Bloomberg
Walmart has demoted the chief operating officer of its core US business and installed a finance expert in the role, shuffling its senior leadership team just before the key holiday period.
Dacona Smith, one of the retailer’s highest-ranking Black executives, will shift to become executive vice president and chief operations officer of Walmart’s US stores, unit Chief Executive Officer John Furner told employees. Chris Nicholas, previously finance chief of the US unit, will take over the COO role, according to a memo that was seen by Bloomberg News.
A company veteran of about 30 years, Smith was elevated to the US COO spot just last year after serving in a range of store management roles. Along with the subtle change in Smith’s title, the shuffling adds an additional layer of management. Smith, who previously reported to Furner, will now report to Nicholas along with several other senior leaders.
“Our goal is to do a better job of connecting the dots and flow our inventory in new and more productive ways,†Furner said in the memo, which called Nicholas’s position new despite Smith previously holding the same role as executive vice president and US operating chief.

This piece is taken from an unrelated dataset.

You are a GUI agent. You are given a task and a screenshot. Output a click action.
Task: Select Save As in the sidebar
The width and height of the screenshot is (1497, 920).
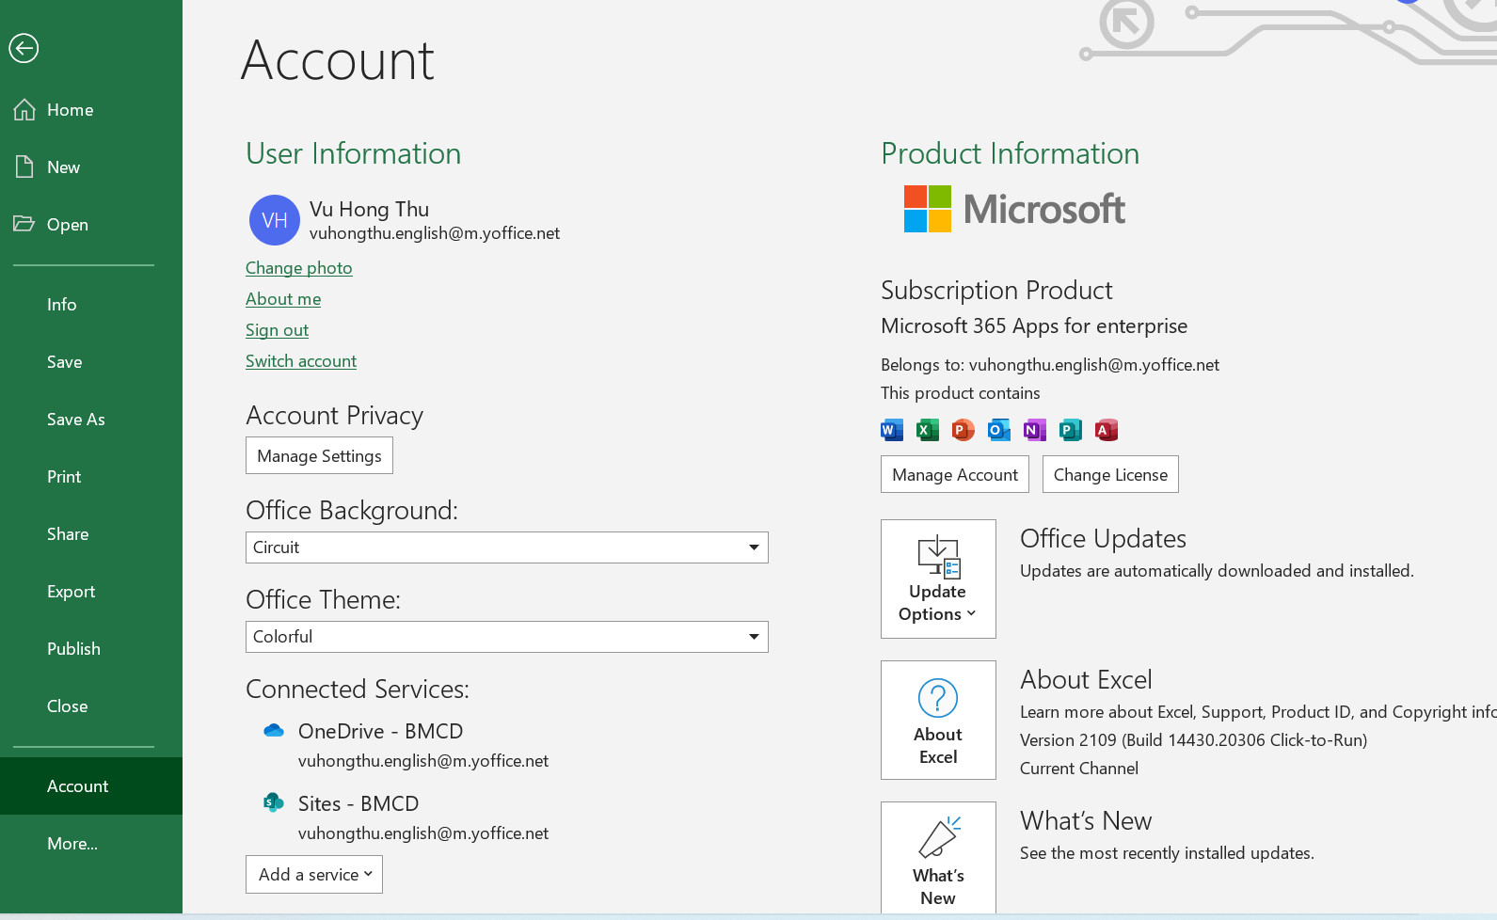coord(76,420)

The timing of the shuffle is unusual, as Walmart typically makes senior-management moves at the start of its fiscal year in February. Walmart is gearing up for the holiday sales season amid global supply-chain bottlenecks that have forced it to charter its own cargo vessels, and it’s trying to add 150,000 new employees to its massive 1.5 million-person US workforce despite a tight labor market. Over the past year, Walmart’s more than 4,700 US stores have been criticised by R5 Capital analyst Scott Mushkin for failing to keep key items in stock.
Walmart’s US business generated $370 billion in sales last year, two-thirds of the company’s total revenue, and the unit also accounts for the lion’s share of the retailer’s profits.
The US operating-chief role had previously been held by
Judith McKenna, who’s now CEO of the international unit and considered a possible candidate to run all of Walmart when CEO Doug McMillon eventually steps down.